For Syriza, embracing an “honorable compromise” means abandoning the
platform that brought them to power.
by Stathis Kouvelakis
Jacobin magazine, May 25
<https://www.jacobinmag.com/2015/05/greece-syriza-european-union-austerity-troika>
. . .
The break is in any case unavoidable. The choice is between a Kornilov
type of break and a Lenin type of break, in other words between a
counterrevolutionary coup and a radicalization of the revolutionary
process. Under these circumstances the search for a compromise would
mean political impotence, and impotence in such a polarized situation
means annihilation.
. . .
To put it somewhat differently: it is precisely because “compromise”
under present conditions is in practical terms impossible, that its
compulsive evocation obscures the actual issues, depoliticizing and
presenting them as a clash of ethical preferences: “realists” vs.
“hardliners,” “pragmatists” vs. “utopians,” and so on.

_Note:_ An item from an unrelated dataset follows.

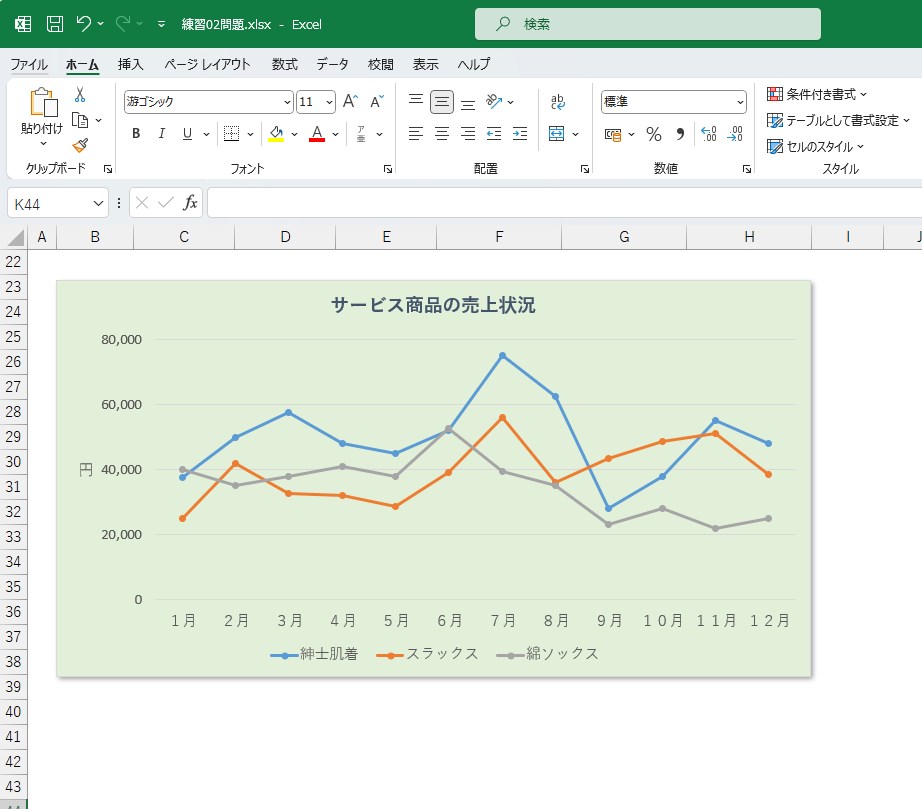Toggle center horizontal alignment

(442, 134)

What is actually reflected in the current discursive struggle is that
“honorable compromise” is not possible because the prerequisites for
it do exist. The stronger party, the European Union, is not interested
in compromise but only in administering humiliation, which by
definition entails dishonor.
. . .
The shock therapy applied to Greece over the past five years is
nothing more than a radical (by the standards of a Western European
country) version of this same neoliberal counterrevolution. Those who
embody it, inside and outside the country, are executors of an
operation of plundering and naked subjection. They are at once violent
and vulgar, the antithesis of the type that would seek compromise. In
those conditions only the action of the oppressed can open up a
perspective of political, social, and ethical regeneration.

This presupposes a decisive reemergence of what Gramsci, quoting the
French Marxist Georges Sorel, called the “spirit of cleavage” of the
subaltern classes, their ability to break the ideological and ethical
hegemony of the dominant groups, to uncover the latent antagonism in
social relations and put forward their own world view and their own
“ethical reform.”

Only the cleavage is, in the here and now, “honorable” — precisely
because it is the vehicle for a break that is both the prerequisite
for and the harbinger of the radically new, uniting politics and
ethics in the struggle for popular emancipation.